### TO DO
Report, as a single figure, how many lines in the records below include "breadcrumb".

### RECORD EXTRACTS
★ ★ ★ ★

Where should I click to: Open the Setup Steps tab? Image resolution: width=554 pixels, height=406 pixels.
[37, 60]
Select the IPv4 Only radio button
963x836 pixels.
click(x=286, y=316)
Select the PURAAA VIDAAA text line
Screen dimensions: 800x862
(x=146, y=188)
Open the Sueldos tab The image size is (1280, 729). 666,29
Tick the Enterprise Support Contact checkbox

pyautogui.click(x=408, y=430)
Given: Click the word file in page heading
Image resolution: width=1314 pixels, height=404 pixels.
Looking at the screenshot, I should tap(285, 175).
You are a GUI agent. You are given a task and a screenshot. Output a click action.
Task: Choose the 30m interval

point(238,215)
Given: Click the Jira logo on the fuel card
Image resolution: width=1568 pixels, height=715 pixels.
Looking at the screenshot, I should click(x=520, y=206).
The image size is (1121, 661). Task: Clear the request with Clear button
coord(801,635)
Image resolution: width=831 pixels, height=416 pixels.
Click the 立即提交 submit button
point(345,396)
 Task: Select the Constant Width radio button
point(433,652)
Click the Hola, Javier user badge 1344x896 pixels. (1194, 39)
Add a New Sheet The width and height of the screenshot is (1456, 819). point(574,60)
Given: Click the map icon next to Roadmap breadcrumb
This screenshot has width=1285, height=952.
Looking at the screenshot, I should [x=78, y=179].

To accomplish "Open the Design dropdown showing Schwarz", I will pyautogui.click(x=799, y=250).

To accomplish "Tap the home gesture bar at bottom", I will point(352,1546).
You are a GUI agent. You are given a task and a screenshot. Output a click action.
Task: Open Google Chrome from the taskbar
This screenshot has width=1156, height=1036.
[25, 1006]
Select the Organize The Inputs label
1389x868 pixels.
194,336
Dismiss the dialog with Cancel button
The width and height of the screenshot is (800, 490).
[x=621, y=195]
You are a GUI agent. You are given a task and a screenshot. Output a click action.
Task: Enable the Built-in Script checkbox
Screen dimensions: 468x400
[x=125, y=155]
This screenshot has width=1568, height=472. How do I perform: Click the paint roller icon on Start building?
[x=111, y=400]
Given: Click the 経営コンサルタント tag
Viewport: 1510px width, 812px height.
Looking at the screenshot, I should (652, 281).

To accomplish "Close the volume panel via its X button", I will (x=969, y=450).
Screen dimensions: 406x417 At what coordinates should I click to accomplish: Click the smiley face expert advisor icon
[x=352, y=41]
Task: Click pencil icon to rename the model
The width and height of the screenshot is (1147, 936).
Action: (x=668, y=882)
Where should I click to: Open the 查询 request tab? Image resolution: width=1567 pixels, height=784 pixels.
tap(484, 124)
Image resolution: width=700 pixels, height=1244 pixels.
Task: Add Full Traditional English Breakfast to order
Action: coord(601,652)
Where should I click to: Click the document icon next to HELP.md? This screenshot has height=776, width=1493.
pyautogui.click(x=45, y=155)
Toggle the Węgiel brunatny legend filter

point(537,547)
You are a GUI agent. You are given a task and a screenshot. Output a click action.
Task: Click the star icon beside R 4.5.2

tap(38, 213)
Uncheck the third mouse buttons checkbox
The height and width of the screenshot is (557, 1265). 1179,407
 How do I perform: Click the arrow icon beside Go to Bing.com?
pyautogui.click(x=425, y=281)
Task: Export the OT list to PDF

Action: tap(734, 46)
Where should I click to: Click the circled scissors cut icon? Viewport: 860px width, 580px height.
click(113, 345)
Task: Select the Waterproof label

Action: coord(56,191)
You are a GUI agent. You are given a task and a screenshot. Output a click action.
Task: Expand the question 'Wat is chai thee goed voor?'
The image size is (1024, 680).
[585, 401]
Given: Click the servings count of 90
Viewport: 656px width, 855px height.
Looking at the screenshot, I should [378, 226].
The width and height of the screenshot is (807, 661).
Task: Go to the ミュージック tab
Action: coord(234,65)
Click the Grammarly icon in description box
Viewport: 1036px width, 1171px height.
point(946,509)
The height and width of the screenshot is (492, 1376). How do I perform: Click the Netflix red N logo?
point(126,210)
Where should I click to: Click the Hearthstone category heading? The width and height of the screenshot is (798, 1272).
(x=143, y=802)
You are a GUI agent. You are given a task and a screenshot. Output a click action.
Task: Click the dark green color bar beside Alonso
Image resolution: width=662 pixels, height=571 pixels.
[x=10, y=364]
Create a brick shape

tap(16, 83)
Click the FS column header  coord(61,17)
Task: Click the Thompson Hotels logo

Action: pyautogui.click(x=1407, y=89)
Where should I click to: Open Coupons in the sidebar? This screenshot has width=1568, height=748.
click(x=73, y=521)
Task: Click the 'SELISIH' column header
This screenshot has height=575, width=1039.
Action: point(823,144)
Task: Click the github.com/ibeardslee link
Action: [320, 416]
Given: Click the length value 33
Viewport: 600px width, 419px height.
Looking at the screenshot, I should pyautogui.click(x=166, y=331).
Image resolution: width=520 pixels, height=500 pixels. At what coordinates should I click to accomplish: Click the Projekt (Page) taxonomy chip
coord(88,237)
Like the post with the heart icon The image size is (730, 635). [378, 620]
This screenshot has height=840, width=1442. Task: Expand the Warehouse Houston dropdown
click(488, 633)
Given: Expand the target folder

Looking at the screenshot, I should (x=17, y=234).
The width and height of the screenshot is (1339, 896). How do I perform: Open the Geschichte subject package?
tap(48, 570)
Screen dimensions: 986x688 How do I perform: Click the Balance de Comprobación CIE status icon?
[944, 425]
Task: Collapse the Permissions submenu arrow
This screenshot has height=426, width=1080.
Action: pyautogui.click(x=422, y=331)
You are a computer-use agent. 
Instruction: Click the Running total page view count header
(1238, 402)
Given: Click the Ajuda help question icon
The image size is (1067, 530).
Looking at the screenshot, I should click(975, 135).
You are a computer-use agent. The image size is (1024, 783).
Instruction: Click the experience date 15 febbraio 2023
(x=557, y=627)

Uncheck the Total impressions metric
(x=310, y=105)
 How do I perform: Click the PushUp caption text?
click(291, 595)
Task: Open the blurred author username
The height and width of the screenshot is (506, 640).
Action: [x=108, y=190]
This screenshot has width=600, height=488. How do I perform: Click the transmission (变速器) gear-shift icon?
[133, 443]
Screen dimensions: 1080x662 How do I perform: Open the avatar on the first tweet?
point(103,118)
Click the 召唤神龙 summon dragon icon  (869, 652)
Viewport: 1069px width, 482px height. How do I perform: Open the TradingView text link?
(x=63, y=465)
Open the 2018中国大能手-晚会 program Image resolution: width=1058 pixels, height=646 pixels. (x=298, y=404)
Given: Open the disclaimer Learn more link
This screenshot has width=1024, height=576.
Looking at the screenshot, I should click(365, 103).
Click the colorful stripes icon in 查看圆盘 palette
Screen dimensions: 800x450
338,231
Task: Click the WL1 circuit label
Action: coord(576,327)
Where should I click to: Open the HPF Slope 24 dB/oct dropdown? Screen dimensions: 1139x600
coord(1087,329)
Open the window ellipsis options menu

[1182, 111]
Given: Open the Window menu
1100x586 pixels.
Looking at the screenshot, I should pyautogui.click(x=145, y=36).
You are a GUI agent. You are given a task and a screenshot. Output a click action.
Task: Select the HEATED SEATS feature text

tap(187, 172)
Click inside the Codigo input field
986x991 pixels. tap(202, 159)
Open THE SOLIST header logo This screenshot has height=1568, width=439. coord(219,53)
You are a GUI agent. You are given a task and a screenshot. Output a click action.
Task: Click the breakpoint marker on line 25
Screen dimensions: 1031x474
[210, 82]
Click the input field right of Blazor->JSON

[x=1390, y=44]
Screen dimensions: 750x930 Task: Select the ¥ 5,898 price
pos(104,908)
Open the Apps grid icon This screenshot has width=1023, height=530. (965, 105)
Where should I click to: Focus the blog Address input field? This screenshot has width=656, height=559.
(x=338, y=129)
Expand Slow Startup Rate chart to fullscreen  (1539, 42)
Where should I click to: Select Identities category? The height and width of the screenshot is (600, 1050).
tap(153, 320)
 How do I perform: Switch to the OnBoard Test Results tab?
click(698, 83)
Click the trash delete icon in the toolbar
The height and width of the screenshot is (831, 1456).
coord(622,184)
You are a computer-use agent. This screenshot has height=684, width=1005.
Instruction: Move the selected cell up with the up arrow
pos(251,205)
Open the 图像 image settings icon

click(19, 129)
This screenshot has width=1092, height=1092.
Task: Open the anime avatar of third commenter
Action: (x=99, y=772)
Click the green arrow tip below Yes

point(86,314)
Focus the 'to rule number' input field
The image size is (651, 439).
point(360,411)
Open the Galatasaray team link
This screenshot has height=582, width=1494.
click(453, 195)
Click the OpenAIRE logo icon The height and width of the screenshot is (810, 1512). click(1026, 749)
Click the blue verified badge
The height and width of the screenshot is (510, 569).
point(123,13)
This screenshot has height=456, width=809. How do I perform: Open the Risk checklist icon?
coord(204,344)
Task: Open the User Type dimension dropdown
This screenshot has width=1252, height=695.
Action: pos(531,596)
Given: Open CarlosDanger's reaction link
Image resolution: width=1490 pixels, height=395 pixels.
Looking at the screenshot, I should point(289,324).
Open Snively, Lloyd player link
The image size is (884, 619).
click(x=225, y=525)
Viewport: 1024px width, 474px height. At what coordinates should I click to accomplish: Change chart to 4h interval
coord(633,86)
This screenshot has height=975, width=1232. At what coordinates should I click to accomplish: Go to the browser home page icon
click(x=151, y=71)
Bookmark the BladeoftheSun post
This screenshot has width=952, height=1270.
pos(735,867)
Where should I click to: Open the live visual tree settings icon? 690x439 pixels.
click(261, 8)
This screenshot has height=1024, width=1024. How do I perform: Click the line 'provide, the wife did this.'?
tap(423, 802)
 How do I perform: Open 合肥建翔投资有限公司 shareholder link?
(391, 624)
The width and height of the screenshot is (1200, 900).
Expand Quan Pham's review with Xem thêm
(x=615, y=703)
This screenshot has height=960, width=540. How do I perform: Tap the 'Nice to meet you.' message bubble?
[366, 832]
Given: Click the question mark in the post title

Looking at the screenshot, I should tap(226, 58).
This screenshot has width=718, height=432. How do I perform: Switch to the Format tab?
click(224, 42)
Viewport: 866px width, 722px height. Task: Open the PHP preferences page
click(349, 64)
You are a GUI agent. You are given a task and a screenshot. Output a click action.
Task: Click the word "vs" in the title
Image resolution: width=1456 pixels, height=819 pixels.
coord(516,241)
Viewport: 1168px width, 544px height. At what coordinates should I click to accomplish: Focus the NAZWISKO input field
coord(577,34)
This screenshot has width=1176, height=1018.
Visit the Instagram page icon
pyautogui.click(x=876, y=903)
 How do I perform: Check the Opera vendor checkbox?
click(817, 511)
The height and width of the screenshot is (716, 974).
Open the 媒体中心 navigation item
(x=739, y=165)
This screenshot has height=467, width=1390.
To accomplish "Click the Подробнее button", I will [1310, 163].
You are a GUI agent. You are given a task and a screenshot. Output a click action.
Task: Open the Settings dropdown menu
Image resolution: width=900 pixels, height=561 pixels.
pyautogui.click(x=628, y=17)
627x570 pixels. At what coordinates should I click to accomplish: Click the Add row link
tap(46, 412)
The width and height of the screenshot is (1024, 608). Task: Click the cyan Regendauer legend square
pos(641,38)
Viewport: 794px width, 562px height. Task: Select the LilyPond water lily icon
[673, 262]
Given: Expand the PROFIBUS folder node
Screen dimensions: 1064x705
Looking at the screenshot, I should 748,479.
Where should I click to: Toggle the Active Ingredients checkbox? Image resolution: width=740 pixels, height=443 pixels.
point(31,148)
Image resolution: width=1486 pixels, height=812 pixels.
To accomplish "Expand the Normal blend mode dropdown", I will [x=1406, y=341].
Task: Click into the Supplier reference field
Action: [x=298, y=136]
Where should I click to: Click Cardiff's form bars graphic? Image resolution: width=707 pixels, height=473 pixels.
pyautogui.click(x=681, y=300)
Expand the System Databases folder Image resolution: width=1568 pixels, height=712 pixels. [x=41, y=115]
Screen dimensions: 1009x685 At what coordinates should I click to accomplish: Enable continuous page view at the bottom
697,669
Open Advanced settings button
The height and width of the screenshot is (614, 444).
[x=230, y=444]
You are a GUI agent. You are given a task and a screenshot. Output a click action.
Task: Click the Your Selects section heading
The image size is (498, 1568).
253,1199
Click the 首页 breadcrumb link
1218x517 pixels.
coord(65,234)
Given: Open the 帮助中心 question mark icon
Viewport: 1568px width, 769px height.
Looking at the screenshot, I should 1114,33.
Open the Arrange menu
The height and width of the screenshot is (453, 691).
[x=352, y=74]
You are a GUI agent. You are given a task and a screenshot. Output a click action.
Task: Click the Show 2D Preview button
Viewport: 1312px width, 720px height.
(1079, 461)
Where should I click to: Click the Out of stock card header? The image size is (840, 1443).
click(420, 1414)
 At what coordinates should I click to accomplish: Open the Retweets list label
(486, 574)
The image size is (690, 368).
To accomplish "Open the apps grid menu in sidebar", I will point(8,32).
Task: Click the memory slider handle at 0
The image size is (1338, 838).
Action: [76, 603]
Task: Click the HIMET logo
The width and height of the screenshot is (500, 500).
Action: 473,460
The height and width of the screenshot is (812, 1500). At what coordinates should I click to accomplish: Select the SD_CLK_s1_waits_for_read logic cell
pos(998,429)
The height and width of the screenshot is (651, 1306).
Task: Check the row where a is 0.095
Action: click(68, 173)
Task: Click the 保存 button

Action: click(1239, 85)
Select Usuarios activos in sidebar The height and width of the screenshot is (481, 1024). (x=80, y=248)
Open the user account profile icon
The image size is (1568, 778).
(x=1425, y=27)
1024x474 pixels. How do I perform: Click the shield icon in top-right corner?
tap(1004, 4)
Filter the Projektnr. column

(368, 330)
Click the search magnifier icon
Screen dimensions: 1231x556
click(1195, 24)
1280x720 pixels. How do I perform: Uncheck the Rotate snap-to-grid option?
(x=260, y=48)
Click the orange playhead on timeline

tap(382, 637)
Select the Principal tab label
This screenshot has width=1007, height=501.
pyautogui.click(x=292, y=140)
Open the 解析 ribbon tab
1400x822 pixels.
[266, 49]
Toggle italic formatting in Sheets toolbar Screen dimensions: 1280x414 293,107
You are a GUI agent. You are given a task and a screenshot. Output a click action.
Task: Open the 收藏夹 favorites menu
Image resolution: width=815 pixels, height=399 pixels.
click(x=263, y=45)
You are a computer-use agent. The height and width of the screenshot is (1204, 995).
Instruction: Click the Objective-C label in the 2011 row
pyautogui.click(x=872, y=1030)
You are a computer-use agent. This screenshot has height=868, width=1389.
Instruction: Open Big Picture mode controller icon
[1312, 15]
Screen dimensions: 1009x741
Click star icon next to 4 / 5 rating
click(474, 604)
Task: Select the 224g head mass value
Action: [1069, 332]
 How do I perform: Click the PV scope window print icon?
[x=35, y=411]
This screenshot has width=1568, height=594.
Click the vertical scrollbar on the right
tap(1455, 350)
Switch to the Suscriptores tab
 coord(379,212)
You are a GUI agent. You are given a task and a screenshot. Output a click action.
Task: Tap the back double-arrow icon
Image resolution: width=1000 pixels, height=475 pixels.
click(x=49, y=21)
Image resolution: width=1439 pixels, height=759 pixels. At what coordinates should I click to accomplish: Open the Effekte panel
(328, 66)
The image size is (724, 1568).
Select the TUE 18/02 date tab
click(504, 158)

★ ★ ★ ★

### RESPONSE AREA
2